Meskipun Naomi Watts adalah pahlawan wanita yang hebat, ada keluhan bahwa Jack Black dan Adrien Brody bukanlah bahan pahlawan yang tepat. Mereka juga tidak seharusnya, menurut saya. Mereka adalah sutradara dan penulis. Mereka tidak membutuhkan otot besar dan rahang persegi. Apa yang mereka butuhkan adalah kepribadian yang kuat yang dapat berubah di bawah tekanan. Denham sang sutradara menempel mati-matian ke kameranya, tidak peduli apa yang terjadi padanya, dan Driscoll sang penulis melakukan retret strategis sebelum pada dasarnya menulis ulang peran pribadinya dalam pikirannya sendiri.

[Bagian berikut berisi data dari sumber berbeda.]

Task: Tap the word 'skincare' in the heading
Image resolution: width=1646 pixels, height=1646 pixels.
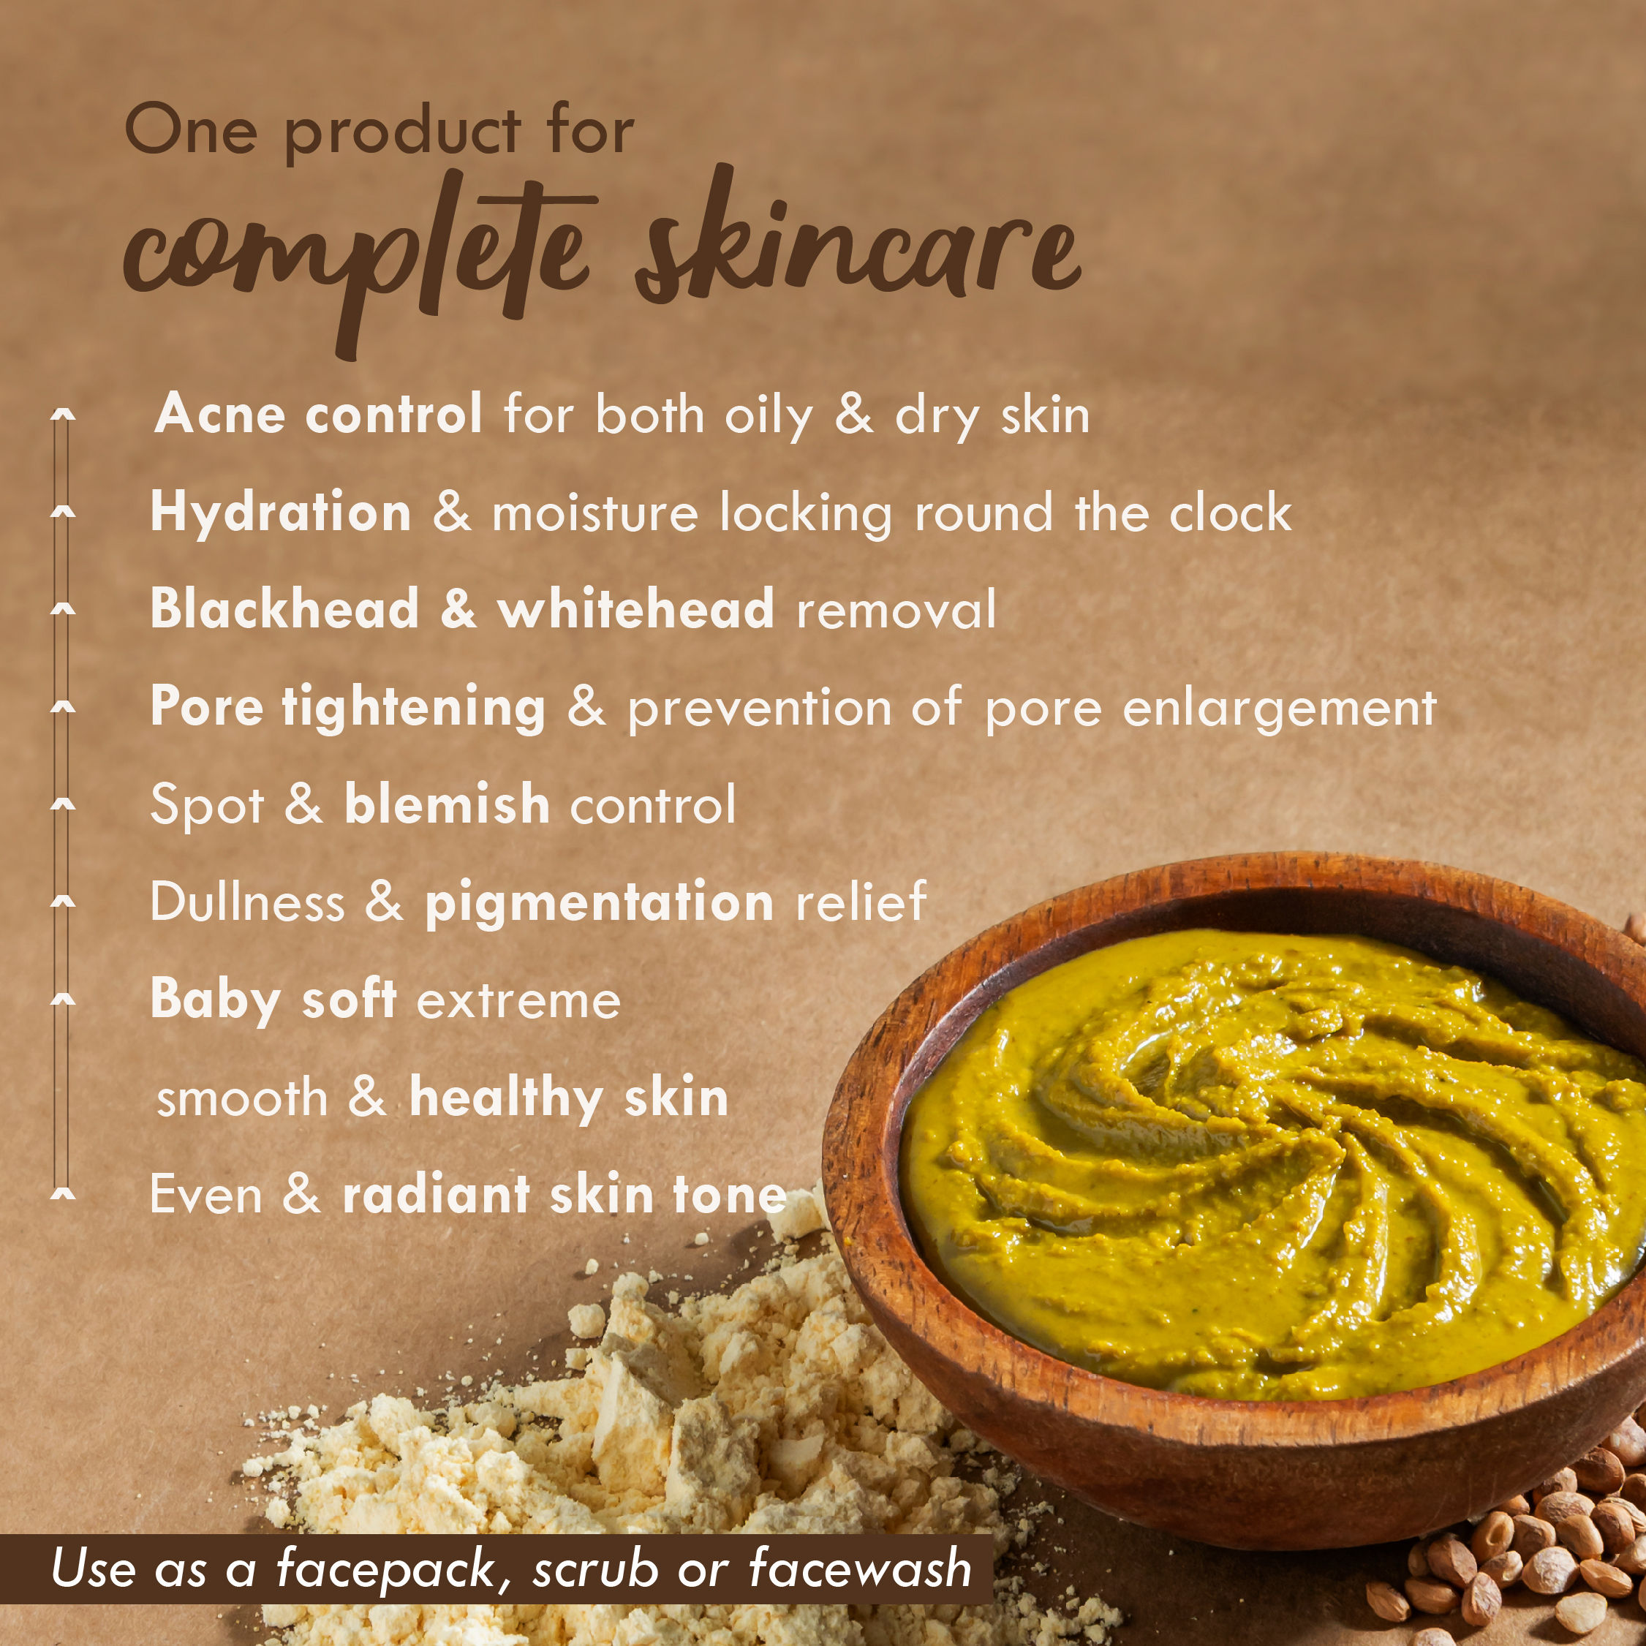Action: [x=857, y=238]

Bruce Baxter ( Kyle Chandler ) adalah seorang aktor yang memainkan pahlawan film, dan sekarang harus memutuskan apakah dia dapat memainkan perannya secara nyata. Dan Preston ( Colin Hanks ) adalah asisten produksi yang, seperti yang sering terjadi, akan menjadi pahlawan jika ada yang memberinya kesempatan.

Hasilnya adalah film yang secara mengejutkan melibatkan dan agak indah film yang akan sangat menarik bagi penonton aksi utama, dan juga menyeberang ke orang-orang yang tidak memiliki rencana untuk melihat “King Kong” tetapi akan berubah pikiran semakin banyak yang mereka dengar. Saya pikir film itu bahkan memiliki pesan, dan bukan kecantikan yang membunuh binatang itu. Itu karena kita merasa terancam oleh kecantikan, terutama ketika kecantikan menguasai kita, dan kita membayar harga yang mahal ketika kita mencoba menyangkal sifat esensialnya dan mengubahnya menjadi produk, atau target. Ini adalah salah satu film terbaik tahun ini.